Monthly cost at traffic
Estimate token spend from the cheapest tracked input and output prices on this page.
Aquila 2 34B
Unavailable
No complete token price in local provider data
Llama 2 7B
$210
Cheapest tracked route: Fireworks AI
Cost delta unavailable until both models have sourced input and output token prices.
Switch friction
- No overlapping tracked provider route is sourced for Aquila 2 34B and Llama 2 7B; plan for SDK, billing, or endpoint changes.
- No overlapping tracked provider route is sourced for Llama 2 7B and Aquila 2 34B; plan for SDK, billing, or endpoint changes.
Specs
| Specification | ||
|---|---|---|
| Released | 2023-11-02 | 2023-07-18 |
| Context window | — | 4K |
| Parameters | 34B | 7B |
| Architecture | decoder only | decoder only |
| License | Unknown | Open Source |
| Knowledge cutoff | - | - |
Pricing and availability
| Pricing attribute | Aquila 2 34B | Llama 2 7B |
|---|---|---|
| Input price | - | $0.2/1M tokens |
| Output price | - | $0.2/1M tokens |
| Providers | - |
Capabilities
| Capability | Aquila 2 34B | Llama 2 7B |
|---|---|---|
| Vision | No | No |
| Multimodal | No | No |
| Reasoning | No | No |
| Function calling | No | No |
| Tool use | No | No |
| Structured outputs | No | No |
| Code execution | No | No |
Benchmarks
No shared benchmark rows are currently sourced for this pair.
Deep dive
The capability footprint is close: both models cover the core production surface. That makes context budget, benchmark fit, and provider maturity more important than a simple checklist. If your application depends on one integration detail, verify it against the provider route you plan to use, not just the base model listing.

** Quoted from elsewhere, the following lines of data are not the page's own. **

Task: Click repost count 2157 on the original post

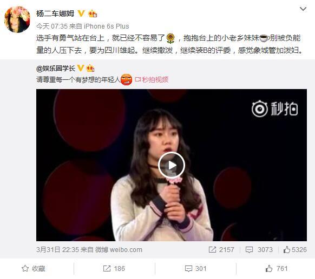Action: point(221,249)
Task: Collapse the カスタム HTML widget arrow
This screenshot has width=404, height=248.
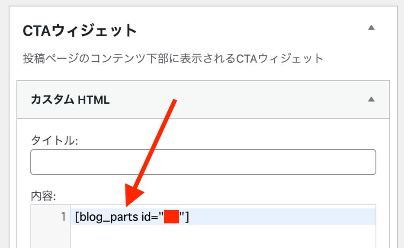Action: pos(371,99)
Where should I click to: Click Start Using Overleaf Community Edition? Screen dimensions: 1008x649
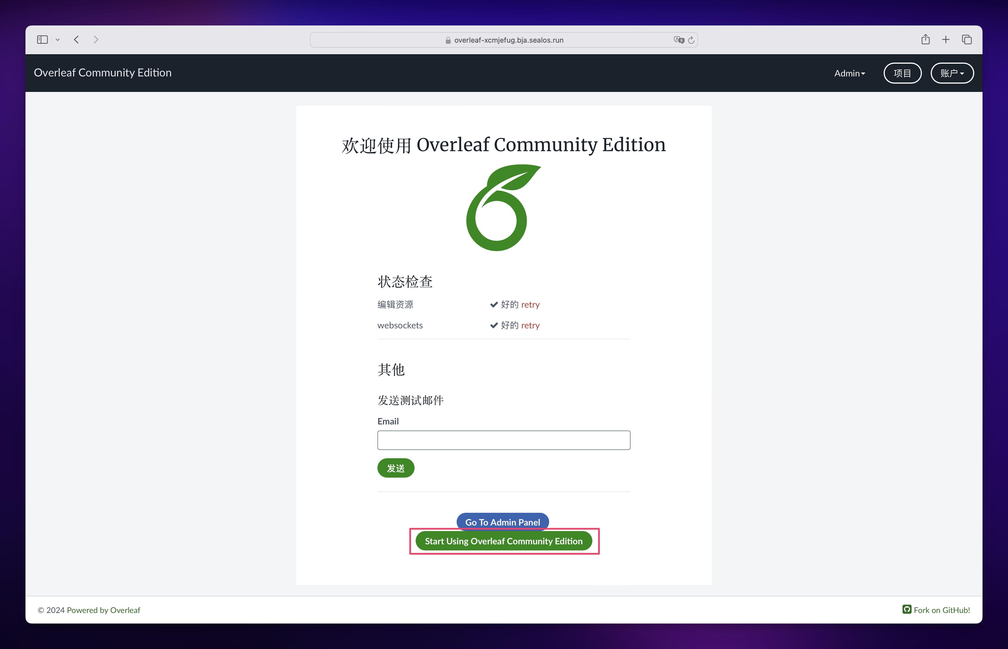(503, 541)
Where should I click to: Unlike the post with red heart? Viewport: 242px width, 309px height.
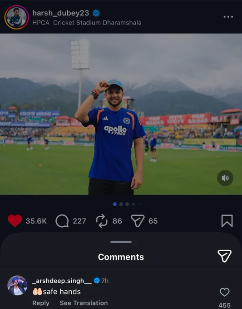pyautogui.click(x=15, y=221)
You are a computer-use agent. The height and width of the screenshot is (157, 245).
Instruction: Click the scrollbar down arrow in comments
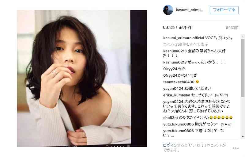coord(243,137)
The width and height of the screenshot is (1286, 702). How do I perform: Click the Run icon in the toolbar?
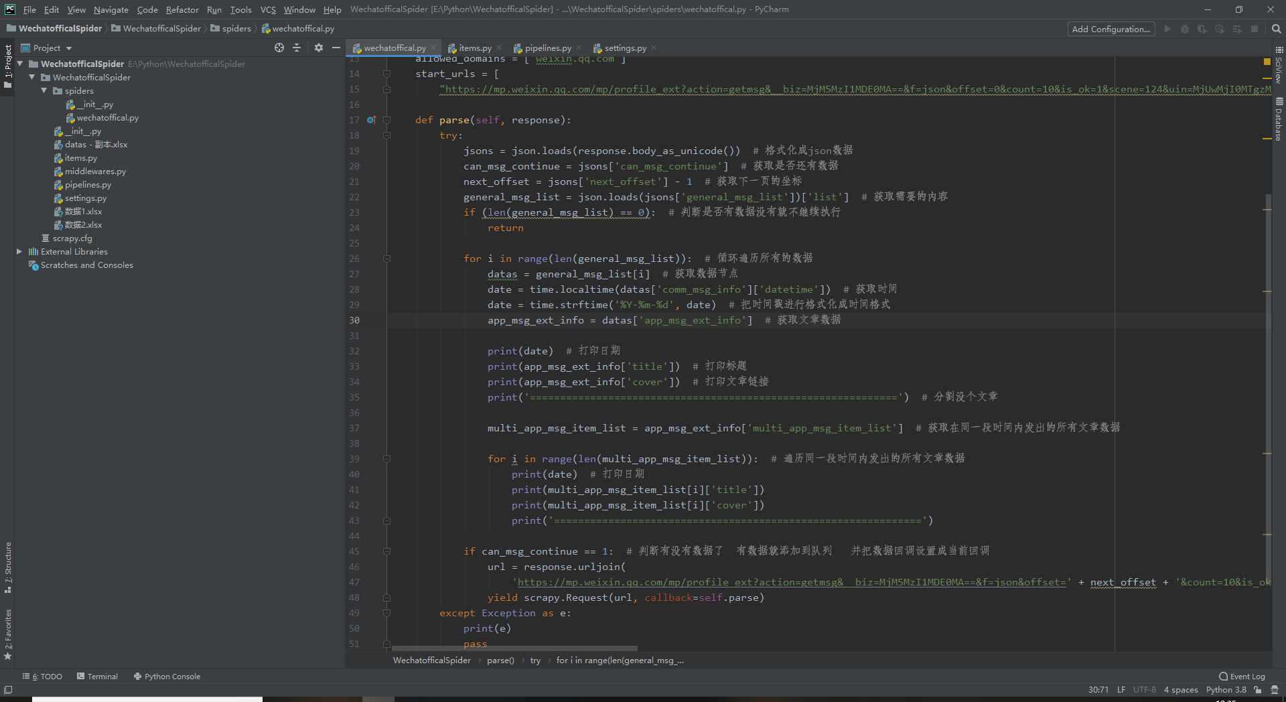coord(1167,29)
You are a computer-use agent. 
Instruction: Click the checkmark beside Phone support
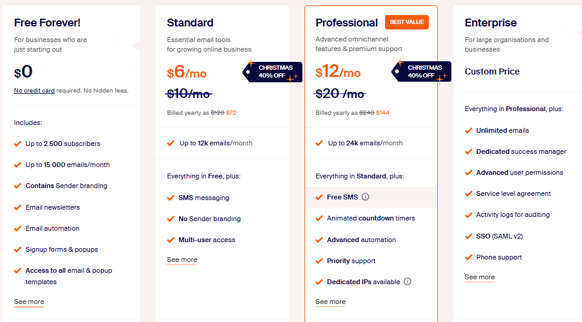click(468, 257)

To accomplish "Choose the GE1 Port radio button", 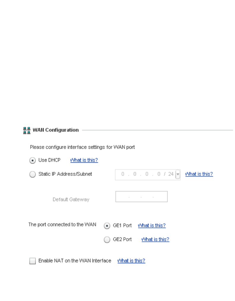I will 107,226.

Pricing coverage is uneven: Aquila 2 34B has no token price sourced yet and Llama 2 7B has $0.2/1M input tokens. Provider availability is 0 tracked routes versus 1. Treat unknown pricing as an integration gap, then verify the route you will actually call before estimating production spend.

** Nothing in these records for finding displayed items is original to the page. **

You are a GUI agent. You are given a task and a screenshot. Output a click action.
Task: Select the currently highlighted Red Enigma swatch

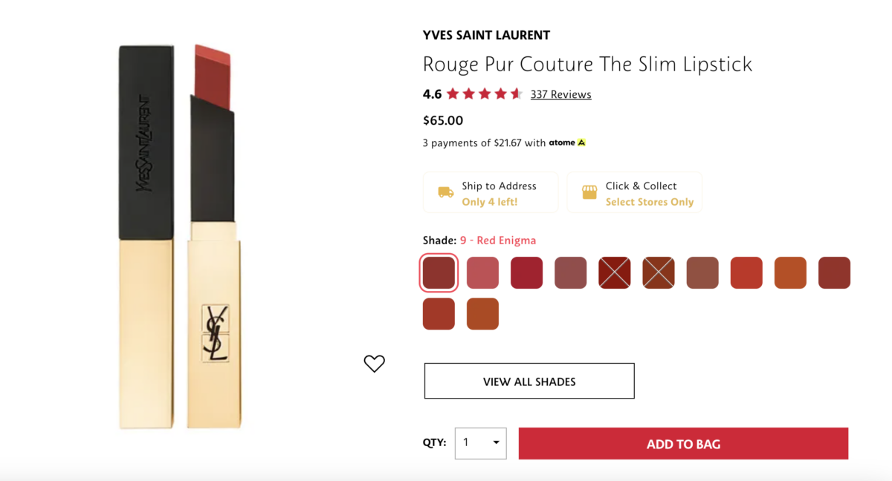tap(439, 272)
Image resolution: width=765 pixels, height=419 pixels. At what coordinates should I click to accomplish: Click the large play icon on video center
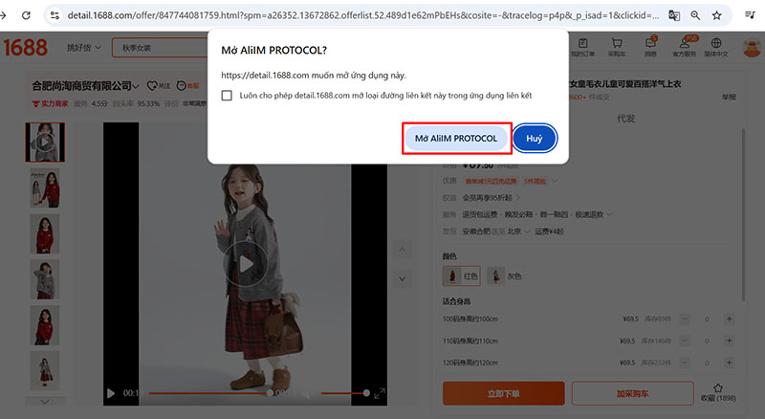coord(245,263)
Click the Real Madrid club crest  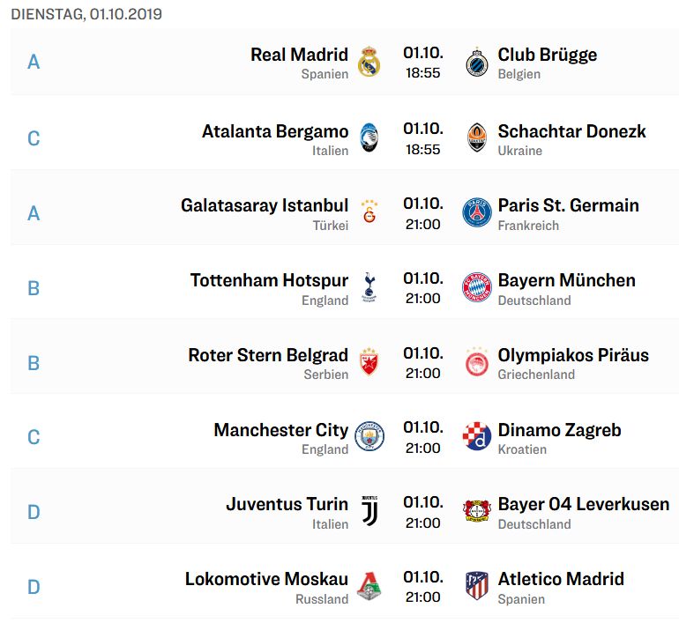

Choose Aquila 2 34B when provider fit are central to the workload. Choose Llama 2 7B when provider fit and broader provider choice are more important. For production, rerun your own prompts through the exact provider, region, and tool stack you plan to ship. This keeps the decision grounded in measurable tradeoffs instead of brand-level assumptions. It also helps separate model capability from provider packaging, which can change cost and latency. For teams standardizing a stack, that distinction is often the difference between a benchmark win and a reliable deployment.
FAQ
Is Aquila 2 34B or Llama 2 7B open source?
Aquila 2 34B is listed under Unknown. Llama 2 7B is listed under Open Source. License labels affect whether you can self-host, redistribute weights, or rely only on hosted APIs, so confirm the upstream license before deployment.
Where can I run Aquila 2 34B and Llama 2 7B?
Aquila 2 34B is available on the tracked providers still being sourced. Llama 2 7B is available on Fireworks AI. Provider coverage can affect latency, region availability, compliance posture, and fallback options.
When should I pick Aquila 2 34B over Llama 2 7B?
Aquila 2 34B is safer overall; choose Llama 2 7B when provider fit matters. If your workload also depends on provider fit, start with Aquila 2 34B; if it depends on provider fit, run the same evaluation with Llama 2 7B.
What is the main difference between Aquila 2 34B and Llama 2 7B?
Aquila 2 34B and Llama 2 7B differ most on context, provider coverage, capabilities, or pricing depending on the data currently sourced. Use the specs table first, then validate the model behavior with your own prompts.
Continue comparing
Last reviewed: 2026-04-19. Data sourced from public model cards and provider documentation.